* Text excerpt
The Fountain of Youth Spa

Founded in 1965, The Fountain of Youth Spa is located in the Sonoran Desert region of California by the Salton Sea and is about an hour and a half drive from our house in Borrego Springs. It will be our first time that we visit this RV park, and boy am I ready to get away.

The hot springs has a pH value of 6.5 and loaded with minerals that help reduce inflammation and calm arthritic joints. Count me in! There are full hook-ups which is a must because the overall temperature next week will be in the high 90’s.

Callie is anxious to get on the road again too and is watching my every move as I pack up supplies and organize clothes. She used to get really nervous when the suitcases came out, but now she knows she is part of the plan.

Our daughter, Lara will be heading out on her next adventure and will be moving in with my sister, Gayle as she hunts for a job. Callie and I will miss her sunny disposition and great company so I am relieved that she, Michael and I will be enjoying ourselves while we grieve the loss of our daughter. She has been wonderful and a joy to be around. I hope the best for her in life and that she finds a fabulous career in game development or tutoring students in math and science. She can do anything she puts her mind to!

* Extracted information
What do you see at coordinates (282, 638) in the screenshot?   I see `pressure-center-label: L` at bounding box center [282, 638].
---
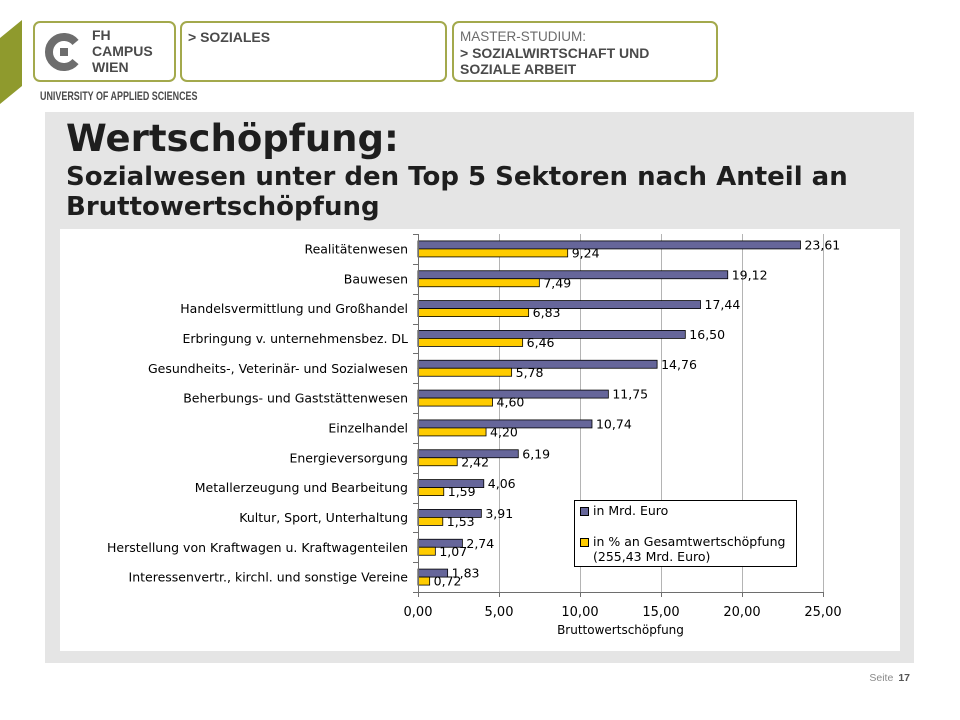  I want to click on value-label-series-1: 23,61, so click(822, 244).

* Questions to answer
1. In the spa post, what pH value does the hot springs have?
2. Copy the spa post from "Founded in 1965, The" up to and including "of the plan.".

* Solutions to each task
1. 6.5

2.
Founded in 1965, The Fountain of Youth Spa is located in the Sonoran Desert region of California by the Salton Sea and is about an hour and a half drive from our house in Borrego Springs. It will be our first time that we visit this RV park, and boy am I ready to get away.

The hot springs has a pH value of 6.5 and loaded with minerals that help reduce inflammation and calm arthritic joints. Count me in! There are full hook-ups which is a must because the overall temperature next week will be in the high 90’s.

Callie is anxious to get on the road again too and is watching my every move as I pack up supplies and organize clothes. She used to get really nervous when the suitcases came out, but now she knows she is part of the plan.